Dopo Taranto anche Palermo è stata teatro di due distinti avvenimenti che hanno visto il ferimento di alcuni poliziotti coinvolti in situazioni di rischiosità ben al di là di quelle opportunamente messe in conto indossando una divisa, cosa oramai diventata la normalità quotidiana. Lo scive in una nota il Segretario Generale Provinciale del COISP, Nicolò Di MARIA
I riflessi nefasti legati alla continua riduzione di organici e mezzi perpetrata ai danni del Comparto Sicurezza in questi ultimi anni, sembrano palesarsi ogni giorno sempre di più.
Le prospettive lavorative nell’ immediato futuro per gli uomini e le donne della Polizia di Stato, come di tutto il Comparto Sicurezza, non lasciano per nulla tranquilli se si considera l’allarme sicurezza lanciato da appena qualche giorno addirittura dal Vertice del Dipartimento.
Con il progetto della legge di stabilità - dice Di Maria - potrebbe arrivarci da un giorno all’altro l’ennesima pugnalata, mentre nelle strade italiane i colleghi già versano il consueto tributo ad un lavoro che ormai reca solo ed unicamente svantaggi, come testimoniano le ultime notizie di cronaca registrate a Palermo che seguono in ordine di tempo gli accadimenti di Taranto.
Lo scorso sabato pomeriggio nel capoluogo isolano durante un corteo di protesta di giovani di destra contro il Muos regolarmente preannunciato, all'altezza di piazza Verdi, la manifestazione veniva turbata nel suo pacifico svolgimento da un gruppo di appartenenti all'area dei centri sociali cittadini di riferimento anarchico di sinistra, generando scontri con le forze dell'Ordine culminati con un arresto.
Gli scontri - osserva il COISP - hanno causato il ferimento di alcuni appartenenti alla locale Digos tra i quali un
Dirigente Sindacale di questa O.S. che ha riportato la rottura di due dita della mano, evidenziando anche in questa occasione come spesso venga sottovalutato l’impiego di questo personale appartenente al predetto Ufficio che, al pari di altri colleghi opera in prima linea ed è spesso obiettivo di violenze gratuite in un sempre crescente clima di tensione generato dal continuo peggioramento delle condizioni socio-economiche di questo Paese.

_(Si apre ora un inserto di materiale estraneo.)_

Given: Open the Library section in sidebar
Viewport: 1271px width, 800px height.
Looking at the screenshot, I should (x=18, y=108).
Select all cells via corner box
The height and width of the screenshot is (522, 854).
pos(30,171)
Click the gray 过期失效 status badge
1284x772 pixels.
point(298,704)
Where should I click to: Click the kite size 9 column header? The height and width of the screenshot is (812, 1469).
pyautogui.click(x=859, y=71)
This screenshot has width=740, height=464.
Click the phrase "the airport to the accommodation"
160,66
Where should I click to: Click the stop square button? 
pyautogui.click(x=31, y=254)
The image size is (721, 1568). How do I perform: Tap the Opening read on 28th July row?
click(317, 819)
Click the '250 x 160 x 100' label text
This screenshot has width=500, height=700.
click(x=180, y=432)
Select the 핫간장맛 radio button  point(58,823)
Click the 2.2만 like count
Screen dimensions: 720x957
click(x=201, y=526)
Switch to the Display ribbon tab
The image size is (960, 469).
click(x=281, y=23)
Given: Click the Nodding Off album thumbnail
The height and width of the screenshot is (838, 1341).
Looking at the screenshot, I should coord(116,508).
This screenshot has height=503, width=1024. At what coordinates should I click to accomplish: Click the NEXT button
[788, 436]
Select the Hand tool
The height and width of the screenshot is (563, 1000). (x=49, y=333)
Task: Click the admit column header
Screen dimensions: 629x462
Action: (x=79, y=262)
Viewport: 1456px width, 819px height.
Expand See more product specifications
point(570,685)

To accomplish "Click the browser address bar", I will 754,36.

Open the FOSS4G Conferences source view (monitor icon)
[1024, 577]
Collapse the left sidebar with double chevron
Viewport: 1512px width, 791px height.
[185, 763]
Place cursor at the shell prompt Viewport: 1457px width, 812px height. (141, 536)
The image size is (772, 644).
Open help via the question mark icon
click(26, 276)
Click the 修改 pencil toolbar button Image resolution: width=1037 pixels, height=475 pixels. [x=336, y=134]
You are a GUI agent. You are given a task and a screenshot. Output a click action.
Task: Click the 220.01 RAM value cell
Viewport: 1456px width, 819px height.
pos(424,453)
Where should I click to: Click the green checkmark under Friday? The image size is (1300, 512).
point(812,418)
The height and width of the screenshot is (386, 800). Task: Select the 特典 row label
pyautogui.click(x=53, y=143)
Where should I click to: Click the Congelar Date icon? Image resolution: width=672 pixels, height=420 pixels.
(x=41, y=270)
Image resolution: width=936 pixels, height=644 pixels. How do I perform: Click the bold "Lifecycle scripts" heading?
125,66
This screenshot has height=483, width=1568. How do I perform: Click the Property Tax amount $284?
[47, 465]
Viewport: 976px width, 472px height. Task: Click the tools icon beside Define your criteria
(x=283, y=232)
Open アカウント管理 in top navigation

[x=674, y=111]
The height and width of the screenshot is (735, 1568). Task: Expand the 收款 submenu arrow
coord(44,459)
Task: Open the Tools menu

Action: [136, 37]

Se ciò non bastasse - conclude Di Maria - nella serata di ieri in località Villabate, due operatori della Stradale di
Buonfornello sono stati aggrediti nel corso di un normale controllo di Polizia.
Il COISP nell’esprimere la propria solidarietà ai colleghi, loro malgrado coinvolti negli accadimenti di questi ultimi giorni, sottolinea la necessità di porre maggiore attenzione per gli operatori della sicurezza che spesso anche in servizi considerati ”banali” possono avere la peggio.